This stillness after Christmas and lull before Lent is my least favorite time of the year. Sometimes there is snow, but usually there is just biting wind, brown earth, and icy roads. I usually huff and eye roll my way through these months, complain loudly, and suggest warmer climates to my husband often. I can't wait for the next season, and wonder how I can make the current one I'm in slip by more quickly.

Just after New Year's the book club I belong to met to wrap up discussion of Gift from the Sea By Anne Morrow Lindberg. After contemplating life through the lens of a few sea shells, she concludes, "Each cycle of the tide is valid; each cycle of the wave is valid; each cycle of a relationship is valid." I groaned after reading her simple truth. Winter and I were going to need to become friends.
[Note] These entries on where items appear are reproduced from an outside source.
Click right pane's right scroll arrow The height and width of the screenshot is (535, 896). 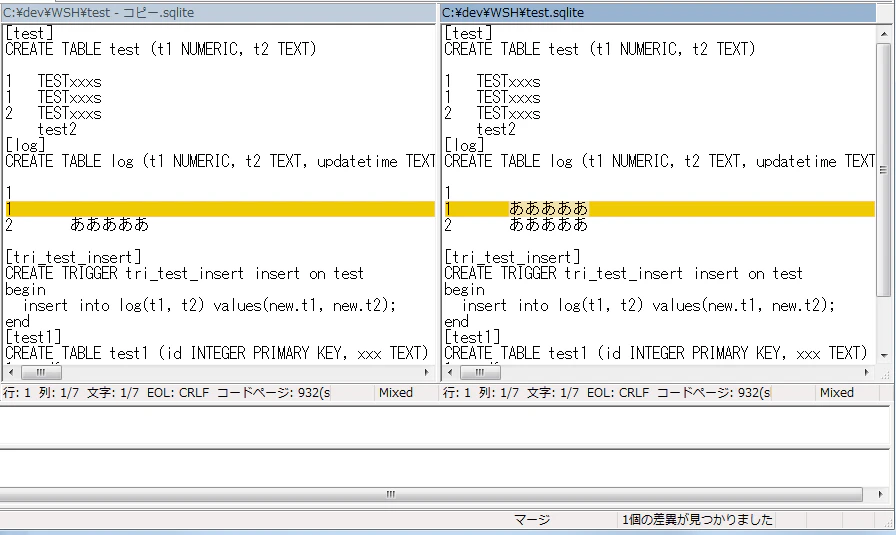coord(866,373)
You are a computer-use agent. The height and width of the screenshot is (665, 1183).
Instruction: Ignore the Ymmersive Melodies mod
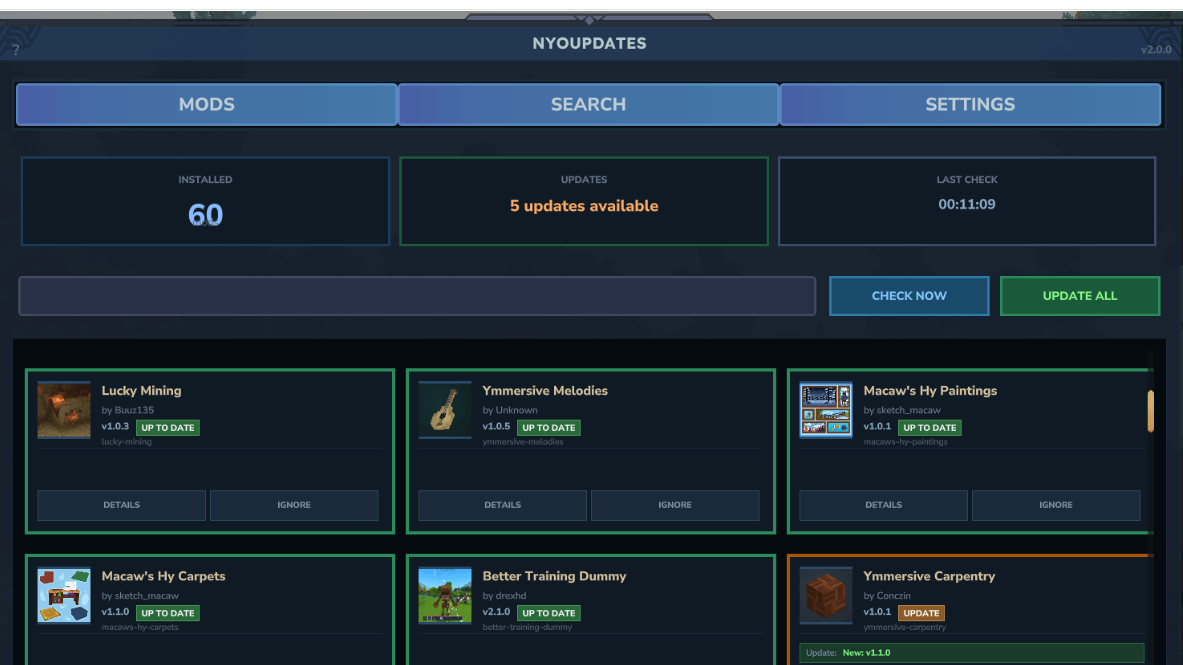tap(675, 505)
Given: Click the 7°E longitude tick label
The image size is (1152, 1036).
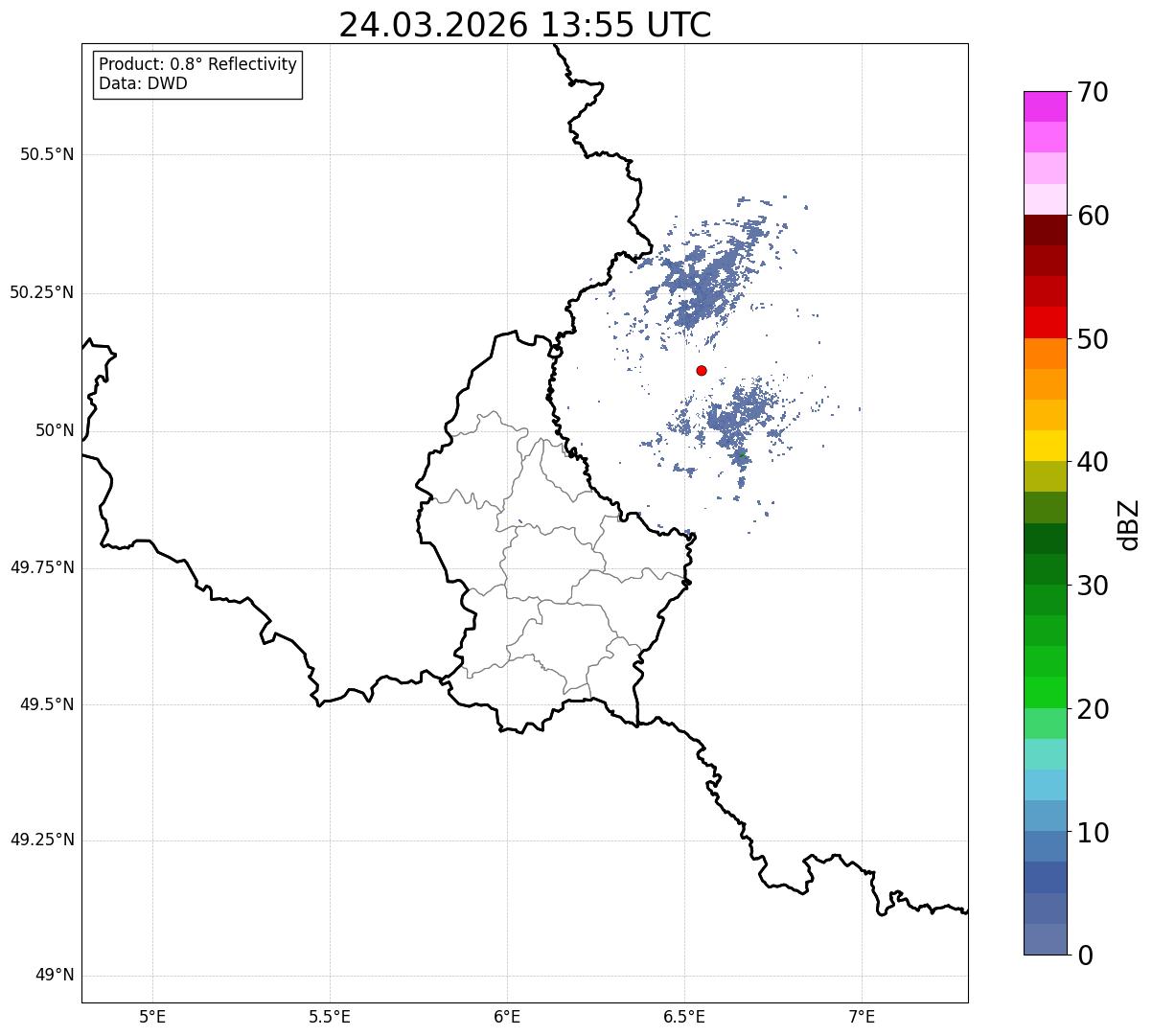Looking at the screenshot, I should pyautogui.click(x=862, y=1016).
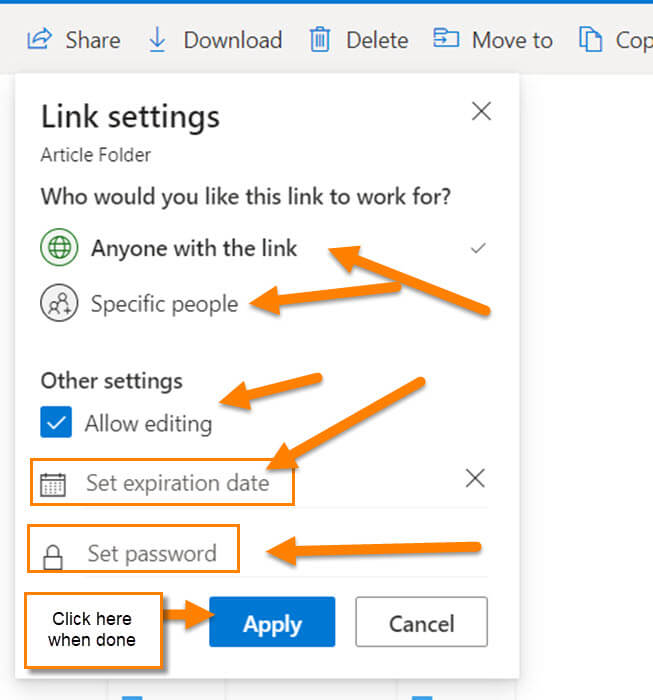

It wasn't too long after finishing her book, and with her words still fresh in my mind, we had a few unusually warm days for January. A warm breeze and bright sun melted the snow. While the kids played outside, I flung open windows to air out the house before joining them. After picking up debris and garbage the wind storms had blown into the yard, I sipped on a hot cup of coffee and checked on my flower beds. Everything seemed in order, that is dead, and dry, except in one place just under the kitchen window where I had buried tulips. The dog had found the soft dirt and dug a little, unearthing one little bulb that had already cracked open with a bright green shoot. I quickly reburied it, and hoped for the best.

Reburying the bulb, scooping cold earth over the top of its green sprout sparked my imagination a bit. If the bulb could think, what must it think of me, closing soil and darkness over it on such a beautiful day? What possible good could come from this? And how often do I, because of the season I am in, a season of waiting, do I doubt God's goodness and care over my own life, and feel suffocated, forgotten?

And yet, it is here that fortification, strength, and rest are all working together to prepare the trees and flowers for the next faze of life. In the quiet of winter, there is deep drawing from inward strength. This is the season when all you learned in the light and warmth and overabundance of goodness is needed for survival. And in this season, God is present. When all may look dry and barren, there is work being done in the hidden places, beneath the surface. In the quiet and stillness, faithfulness is being sown, and roots are being established. In the waiting and longing for spring, patience is developing. Every season is valid.

How often in the scriptures, are men and women told to wait, when haste would seem more effective? There is purpose and a plan in the stillness. And when we surrender, palms up, to the waiting, often times we find an answer too. Lindberg again writes, "The sea does not reward those who are too anxious, too greedy, or too impatient. To dig for treasure shows not only impatience and greed, but lack of faith. Patience, patience, patience, is what the sea teaches. Patience and faith. One should lie empty, open, choiceless as a beach--waiting for a gift from the sea."

For now, I'm going to be intentional about remembering that God is not stingy with His kindness and grace in winter time. I want to be on the lookout for the treasures He will surely tuck into each day. They will not need to be dug for, but can be expected, and remember, "Patience, patience, patience", spring is coming.